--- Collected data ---
********

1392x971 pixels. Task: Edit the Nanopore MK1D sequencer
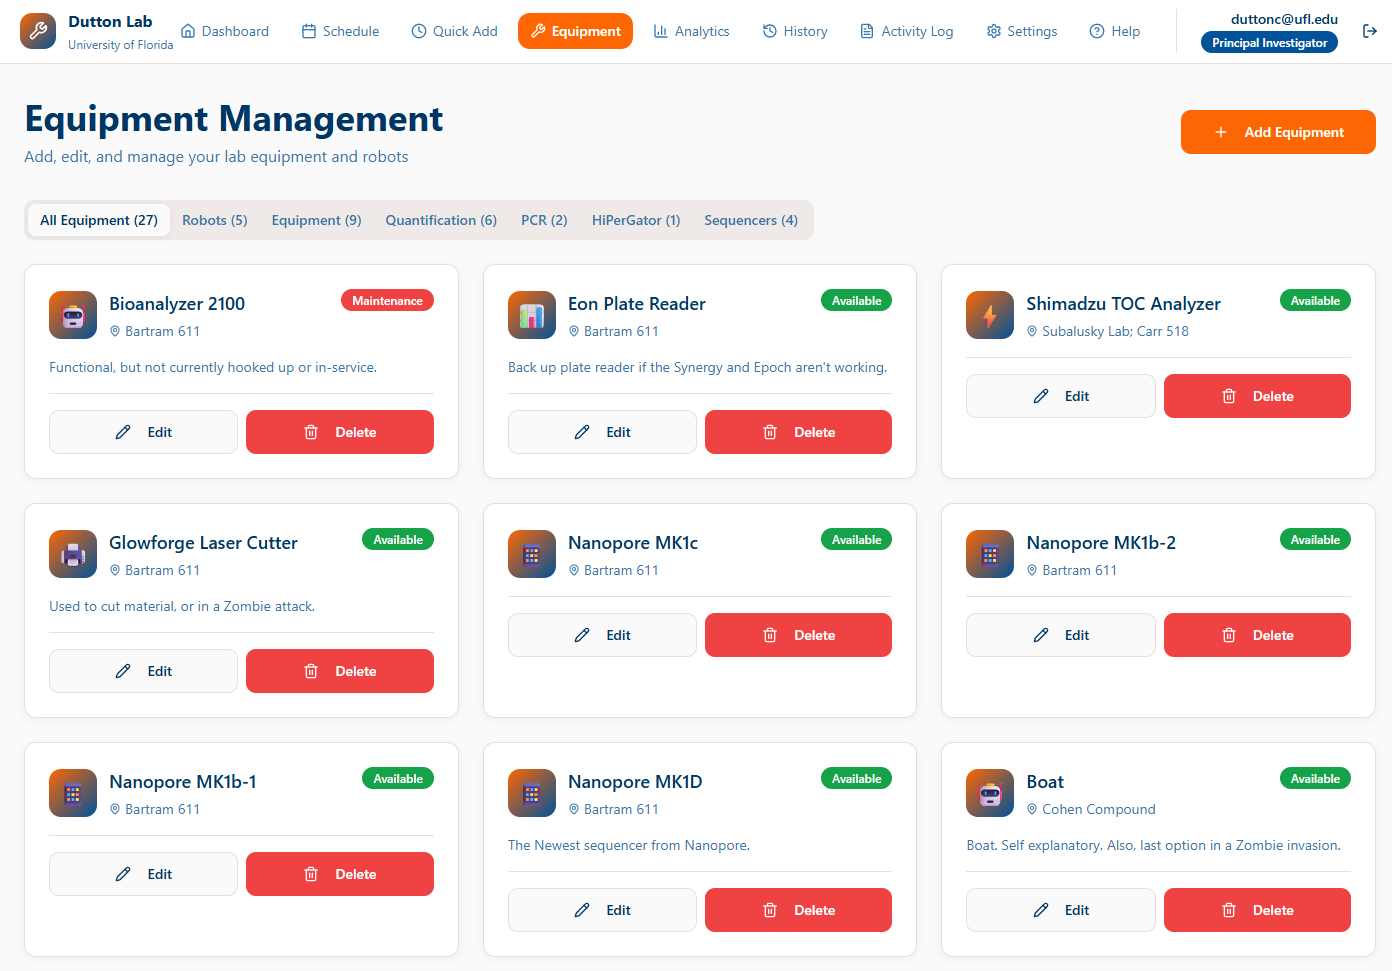coord(602,910)
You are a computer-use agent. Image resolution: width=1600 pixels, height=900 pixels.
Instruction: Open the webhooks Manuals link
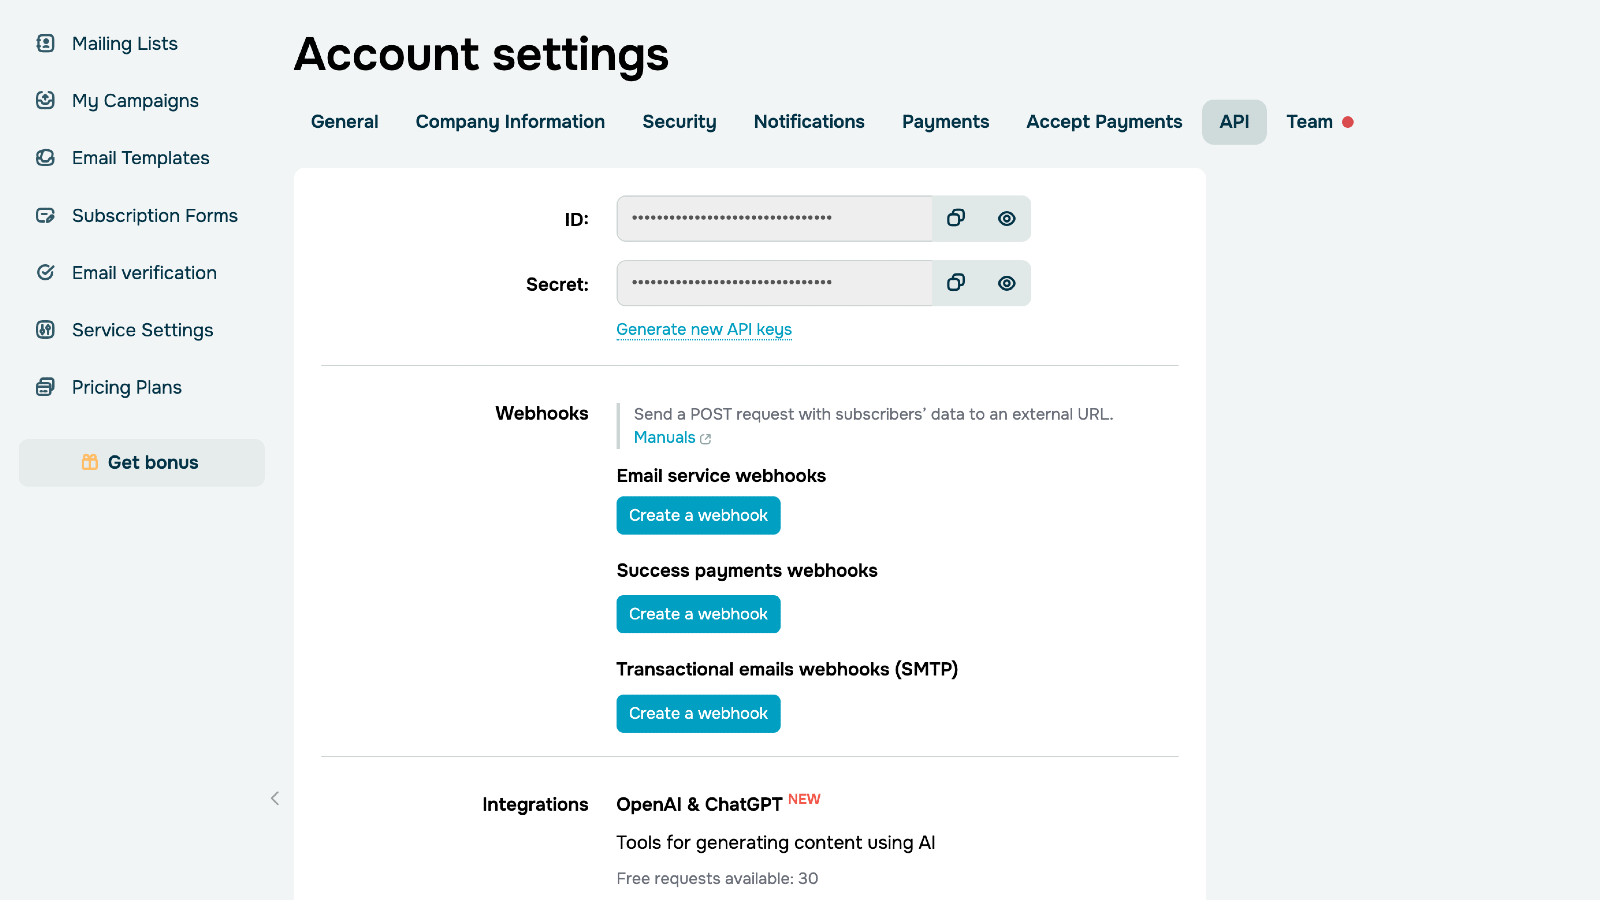(x=665, y=438)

********

--- What is expected ---
Please reproduce the entries above exactly, omitting every picture.

--- Exercise solution ---
1392x971 pixels. Task: Edit the Nanopore MK1D sequencer
coord(602,910)
You are a computer-use agent. Image resolution: width=1600 pixels, height=900 pixels.
Instruction: Open the webhooks Manuals link
(x=665, y=438)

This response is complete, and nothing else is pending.